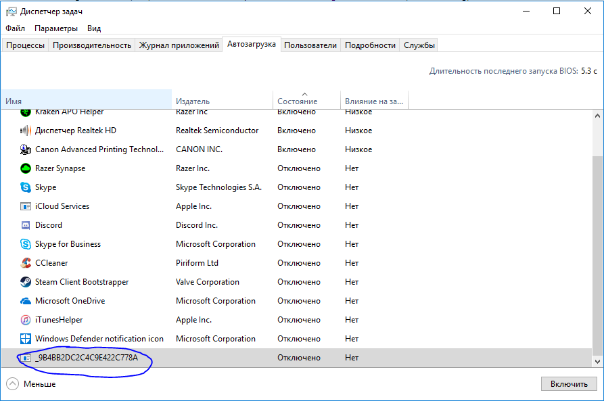This screenshot has width=604, height=401.
Task: Select the Диспетчер Realtek HD row
Action: [76, 131]
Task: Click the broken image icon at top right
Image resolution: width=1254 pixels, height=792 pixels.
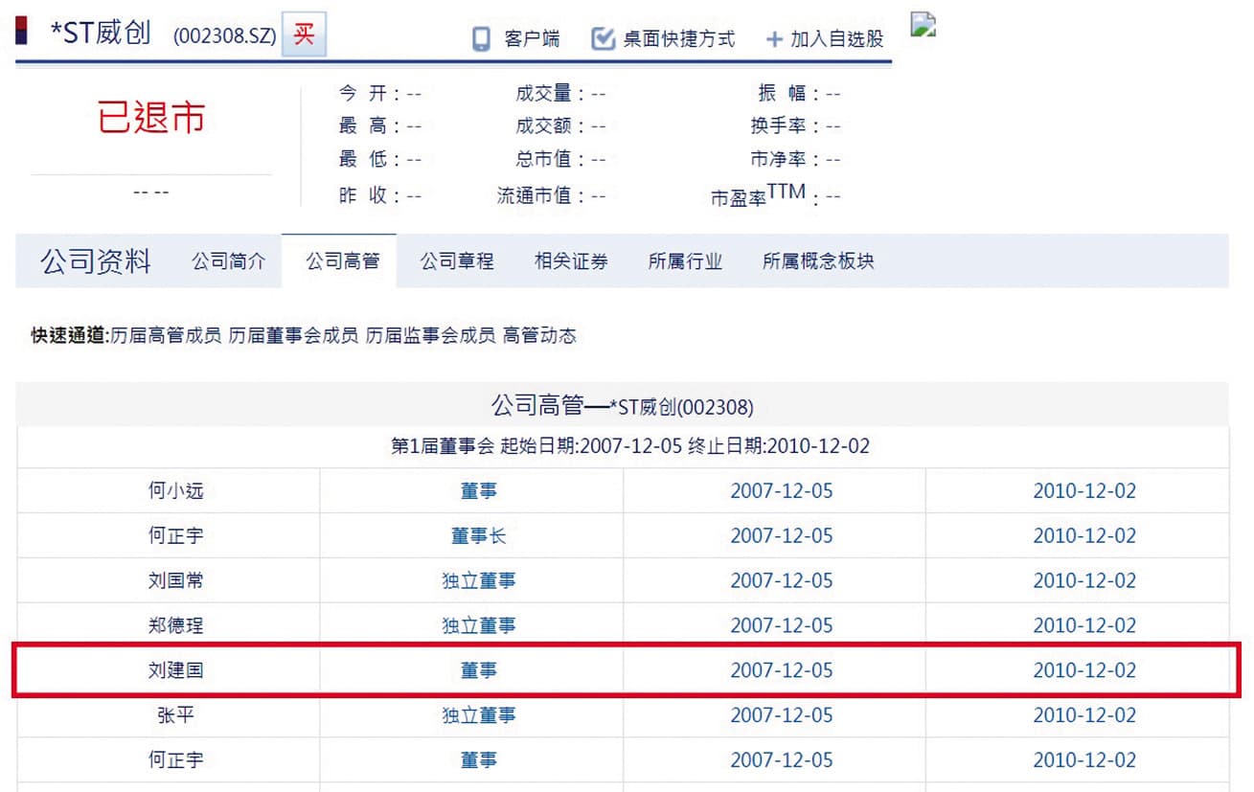Action: (923, 25)
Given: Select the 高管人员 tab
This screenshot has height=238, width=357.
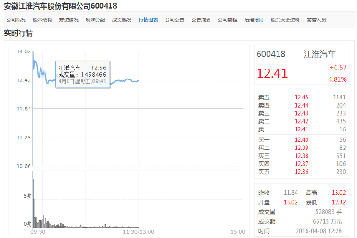Looking at the screenshot, I should (x=317, y=20).
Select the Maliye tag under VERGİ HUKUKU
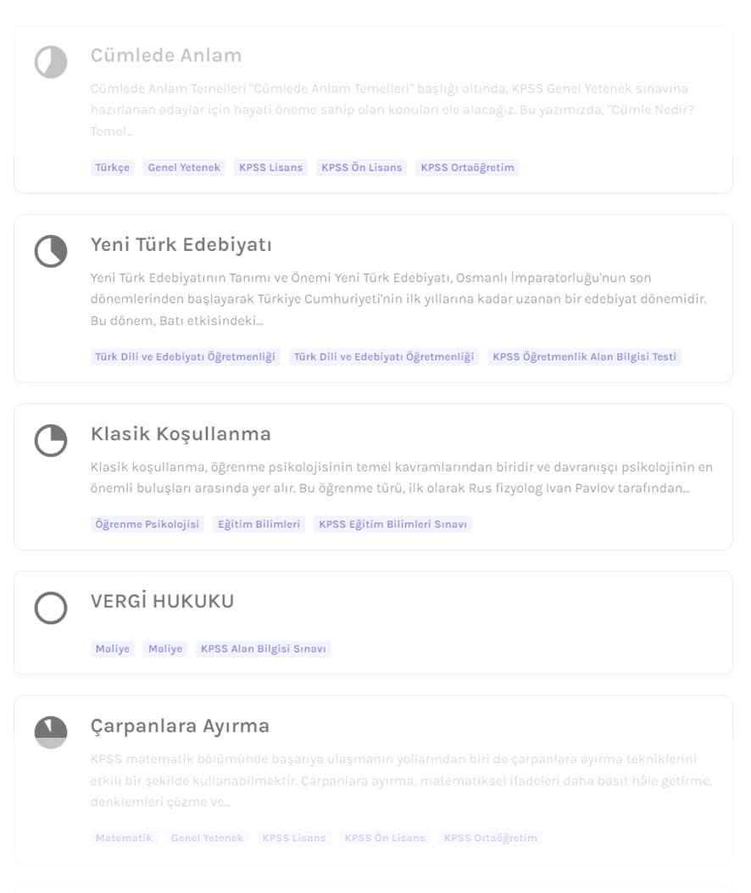The width and height of the screenshot is (751, 893). pyautogui.click(x=112, y=649)
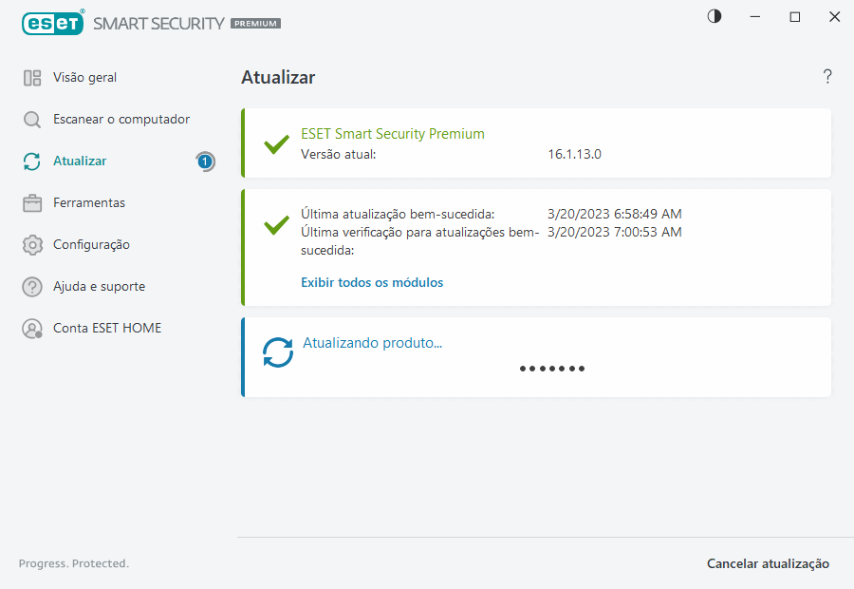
※
** WHAT TO DO **
Output exactly and only the lines from the line containing "Task: Click the" to the end of the entries, both included, and omit every picture.

** SOLUTION **
Task: Click the broken image icon at top right
Image resolution: width=1254 pixels, height=792 pixels.
Action: (923, 25)
Given: Select the 高管人员 tab
This screenshot has height=238, width=357.
Looking at the screenshot, I should (x=317, y=20).
Select the Maliye tag under VERGİ HUKUKU
The width and height of the screenshot is (751, 893). pyautogui.click(x=112, y=649)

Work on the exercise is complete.